I'm sorry if you take offense to me for asking such a personal question like that. You don't have to answer if you don't want to. :smile:

Edit: LOL, I thikn Rhomzilla answered my question.


----------



## Aristarchus (May 30, 2003)

i've always been the nice guy.. i gave girls space.. that's where i fucked up... next gf is gonna be a little bit different i'm afraid


----------



## smb (Jun 1, 2003)

Aristarchus said:


> i've always been the nice guy.. i gave girls space.. that's where i fucked up... next gf is gonna be a little bit different i'm afraid


 Nice guys finish last until you're over 30, then it's different.


----------



## RhomZilla (Feb 12, 2003)

Aristarchus said:


> i've always been the nice guy.. i gave girls space.. that's where i fucked up...

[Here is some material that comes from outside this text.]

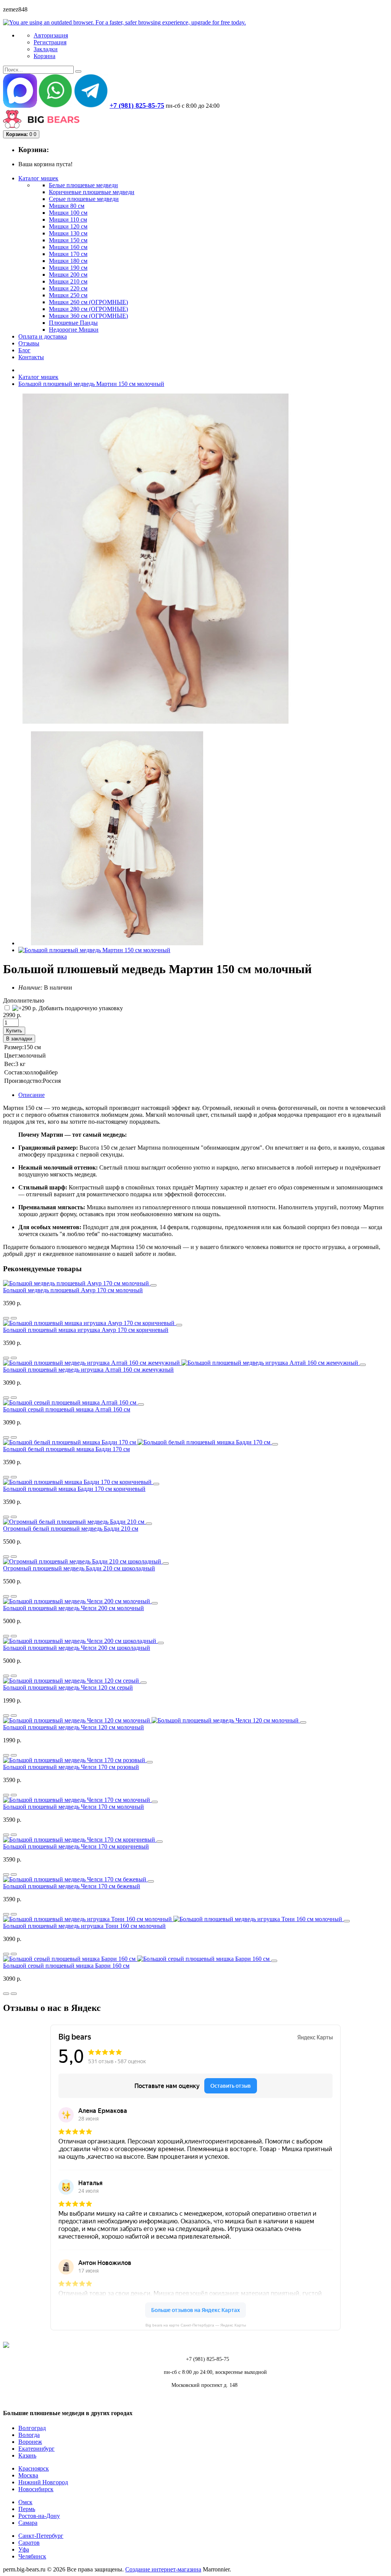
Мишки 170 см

 Yepps.. no offense man, but couldn't have said it better myself. Bro, dont you know that "nice guy" thing dont work anymore? Maybe if we were still in 1955. But havent you been listening to the songs in your radio?? Those N.W.A. days are gone, man.. all these chicks have grown old and got independent. Nice guys dont belong in this world anymore..


----------



## Aristarchus (May 30, 2003)

well see.. here's the thing.. when you hear every chick start whining about "why can't i just find a nice guy







" after their boyfriend cheats on their dumb ass, you start to get brainwashed...


----------



## smb (Jun 1, 2003)

Nice guys and guys that don't play games are out bro.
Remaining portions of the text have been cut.